- Brief A -
Reproduce the cockapoo forum thread from "He sounds a" up to and including "cocking and behaviour?".
- Brief B -
In the cockapoo forum thread, which special allergy food did the vets put Alfie on?

[[ Selected passage, beginning ]]

# Rebellious 2 Year Old!!



## Welsh (Nov 6, 2011)

My 21st Birthday present was my 'American Cockapoo' Alfie. This was on the 1st January 2010. I have had many dogs before...Cocker Spaniel, Yorkshire Terrier, Alsatian and all of which have been very obedient and house trained...except Alfie! He sits, lays down, fetches, and knows the difference between a bone and a ball, but the most important thing he does is...hits the keys continuously when he wants to go outside. Most people, like myself, would think thats intelligent but he only hits them when he's bored! It's very rare he will knock the keys to go... 'potty' which means he ''Cocks his leg'' all around the house: curtains, settee, cushions,etc!! It's ridiculous! I still live at home which means he is spoilt, and always has been. Recently I have started to take action and 'lock' him in the kitchen rather than let him run the house, like the family do. I feel if he is bound to one room and knows thats his 'domain, then the less he will pee,etc around the house. I have no idea what I'm doing really...It's a case of teaching an 'old' dog new tricks. 

Another thing...Alfie is VERY hyper -- like a child on Smarties... .I don't know if this is the case with all American Cockapoo's but Alfie has been suffering seizures for a few months, the vets have put him on a special allergy food...Wainwrights, and this has somewhat helped but I would just like to know if all these dogs have seizures and whether their all as hyper as Alfie. 

I appreciate all your help, and I'm glad I have found a forum for cockapoo's like Alfie.

Thanks


----------



## wellerfeller (Jul 12, 2011)

Welcome to the forum! Sorry to see Alfie is having fits  Hope the vets get to the bottom of it. I only know one other American cockapoo and his is the most gentle and lovely dog, definately not hyper. I wonder if him being hyper is connected with the seizures?
He sounds a real character!


----------



## flounder_1 (May 12, 2011)

Is Alfie an entire male? If so then maybe castration would help with his leg cocking and behaviour?


----------



## MillieDog (Jun 1, 2011)

Sorry to hear that you're having trouble with Alfie.

What are you going to change he food to. A lot of us feed Natural Instinct and raw diet which is supposed to help with behaviour too as there are not additives or grains in it. They're on the web so give them a call they will be able to explain it in more detail.

You may also need to contact a dog behavourist to try and solve the problem of toileting in the house, sounds like he's got into a bad habit. If you're based anywhere near Hertordshire I can recommend a behavourist who works on rewarding good behaviour and not punishing bad.


----------



## Jedicrazy (Apr 26, 2011)

Hi, So sorry to hear that Alfie is having seizures . What does your vet say about it? My dog is an American cross and he is not hyper at all. He is is pretty laid back and calm and he's only 8 months old. Perhaps the hyper behaviour is related to the seizures? Definitely one for your vet to investigate.

[[ Selected passage, end ]]
[[ Recorded information, beginning ]]

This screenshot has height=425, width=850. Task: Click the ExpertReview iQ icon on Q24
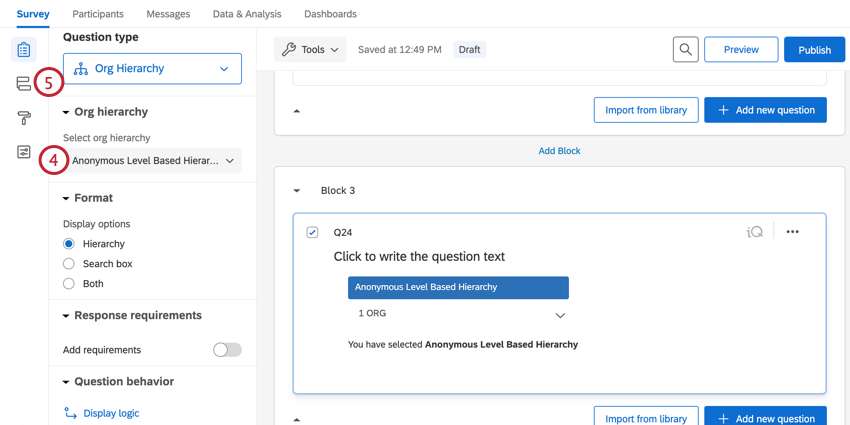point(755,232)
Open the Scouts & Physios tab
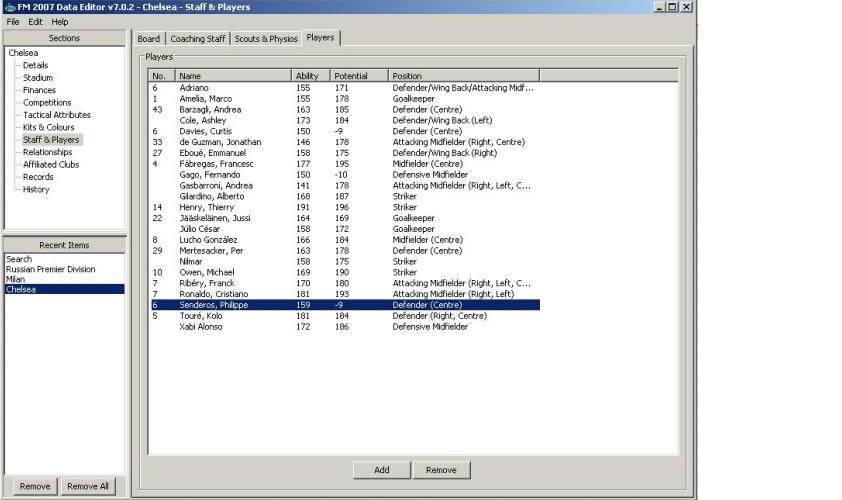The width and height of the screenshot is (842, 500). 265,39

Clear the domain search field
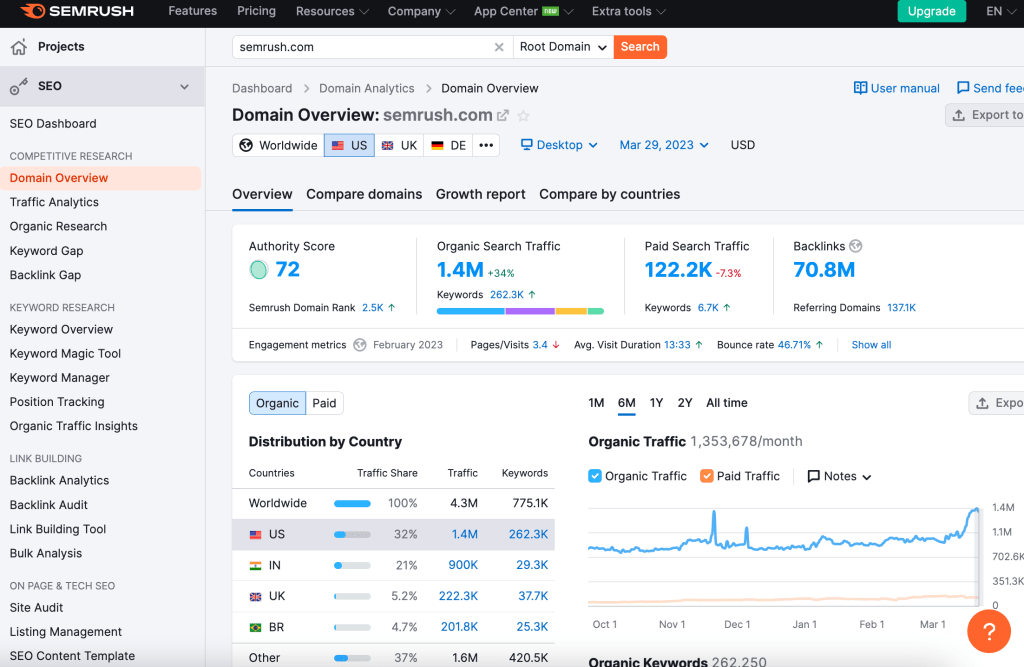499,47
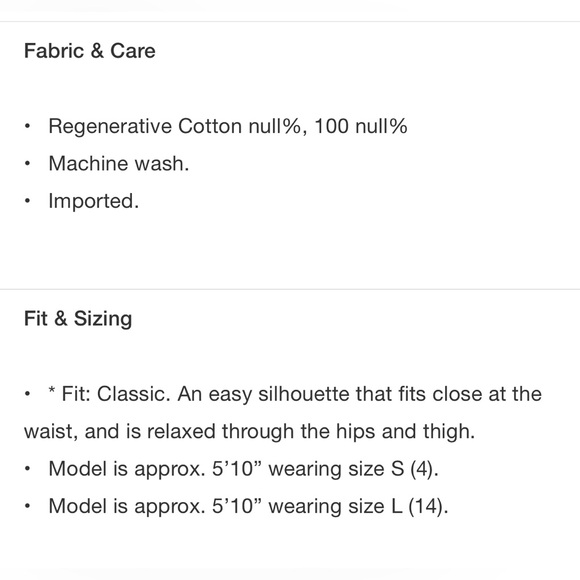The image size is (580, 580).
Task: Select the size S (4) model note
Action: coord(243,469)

[[ Recorded information, end ]]

- Answer box A -
He sounds a real character!


----------



## flounder_1 (May 12, 2011)

Is Alfie an entire male? If so then maybe castration would help with his leg cocking and behaviour?

- Answer box B -
Wainwrights